--- Start Extracted records ---

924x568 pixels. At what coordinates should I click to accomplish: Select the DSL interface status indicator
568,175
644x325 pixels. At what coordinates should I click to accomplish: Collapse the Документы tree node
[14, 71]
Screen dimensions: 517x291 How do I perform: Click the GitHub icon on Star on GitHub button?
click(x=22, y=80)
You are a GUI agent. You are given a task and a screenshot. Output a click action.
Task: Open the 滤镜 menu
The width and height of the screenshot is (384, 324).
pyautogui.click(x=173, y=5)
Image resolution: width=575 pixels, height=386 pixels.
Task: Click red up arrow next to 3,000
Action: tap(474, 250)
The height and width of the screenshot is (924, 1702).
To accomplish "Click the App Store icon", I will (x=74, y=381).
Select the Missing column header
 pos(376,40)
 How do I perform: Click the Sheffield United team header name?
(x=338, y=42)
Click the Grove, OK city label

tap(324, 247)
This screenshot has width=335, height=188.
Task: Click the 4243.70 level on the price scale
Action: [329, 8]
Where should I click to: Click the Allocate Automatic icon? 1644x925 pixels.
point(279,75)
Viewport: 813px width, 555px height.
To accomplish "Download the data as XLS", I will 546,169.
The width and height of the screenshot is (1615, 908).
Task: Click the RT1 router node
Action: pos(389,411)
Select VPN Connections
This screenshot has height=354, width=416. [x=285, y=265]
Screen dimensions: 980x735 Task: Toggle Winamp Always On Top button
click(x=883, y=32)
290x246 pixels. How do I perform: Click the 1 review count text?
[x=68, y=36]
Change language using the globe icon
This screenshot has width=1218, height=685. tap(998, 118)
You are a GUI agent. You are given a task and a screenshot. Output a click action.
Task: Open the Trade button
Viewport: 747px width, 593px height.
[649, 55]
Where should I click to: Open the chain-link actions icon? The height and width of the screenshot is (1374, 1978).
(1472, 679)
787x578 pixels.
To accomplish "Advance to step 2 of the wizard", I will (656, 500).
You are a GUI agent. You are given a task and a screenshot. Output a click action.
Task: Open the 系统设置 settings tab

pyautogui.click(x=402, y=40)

--- End Extracted records ---

● Challenge: Can you reproduce, line for line, the stretch of records from the line containing "Select the Missing column header" through the line containing "[x=68, y=36]"?

● Final answer:
Select the Missing column header
 pos(376,40)
 How do I perform: Click the Sheffield United team header name?
(x=338, y=42)
Click the Grove, OK city label

tap(324, 247)
This screenshot has width=335, height=188.
Task: Click the 4243.70 level on the price scale
Action: [329, 8]
Where should I click to: Click the Allocate Automatic icon? 1644x925 pixels.
point(279,75)
Viewport: 813px width, 555px height.
To accomplish "Download the data as XLS", I will 546,169.
The width and height of the screenshot is (1615, 908).
Task: Click the RT1 router node
Action: pos(389,411)
Select VPN Connections
This screenshot has height=354, width=416. [x=285, y=265]
Screen dimensions: 980x735 Task: Toggle Winamp Always On Top button
click(x=883, y=32)
290x246 pixels. How do I perform: Click the 1 review count text?
[x=68, y=36]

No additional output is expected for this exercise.